Task :: Write out the entries below word for word, from the line containing "The height and width of the screenshot is (430, 678)." through the line containing "(x=477, y=106)", including both of those lines. Leave the pictures out.

Given data ::
....
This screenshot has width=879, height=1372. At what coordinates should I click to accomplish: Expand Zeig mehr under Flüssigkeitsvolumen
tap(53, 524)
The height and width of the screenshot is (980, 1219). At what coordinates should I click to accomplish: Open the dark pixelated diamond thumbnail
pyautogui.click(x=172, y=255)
....
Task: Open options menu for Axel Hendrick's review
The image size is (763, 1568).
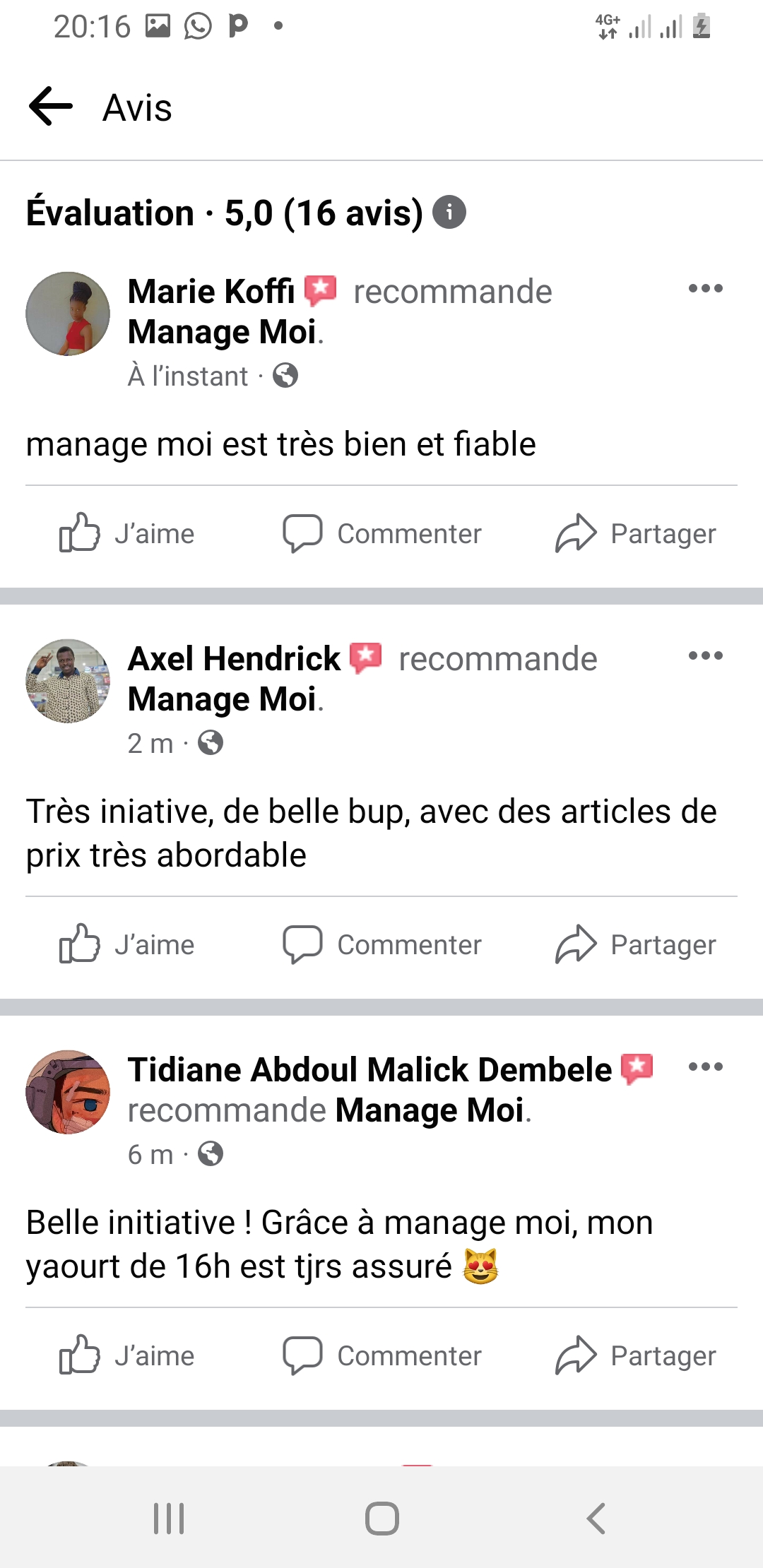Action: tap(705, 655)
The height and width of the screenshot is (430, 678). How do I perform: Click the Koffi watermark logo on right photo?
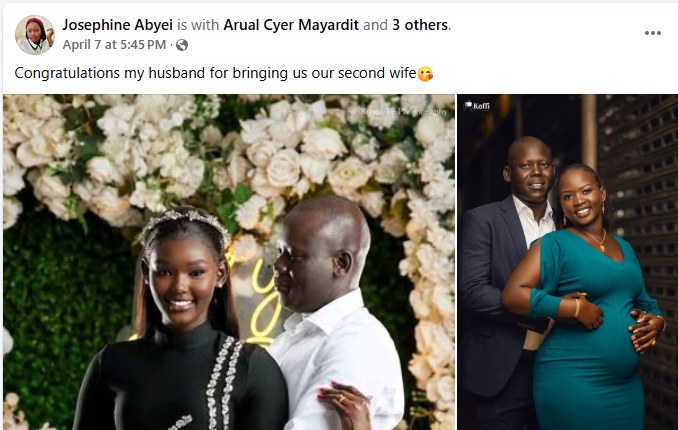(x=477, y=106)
....
The result ::
The height and width of the screenshot is (430, 678). How do I perform: Click the Koffi watermark logo on right photo?
(x=477, y=106)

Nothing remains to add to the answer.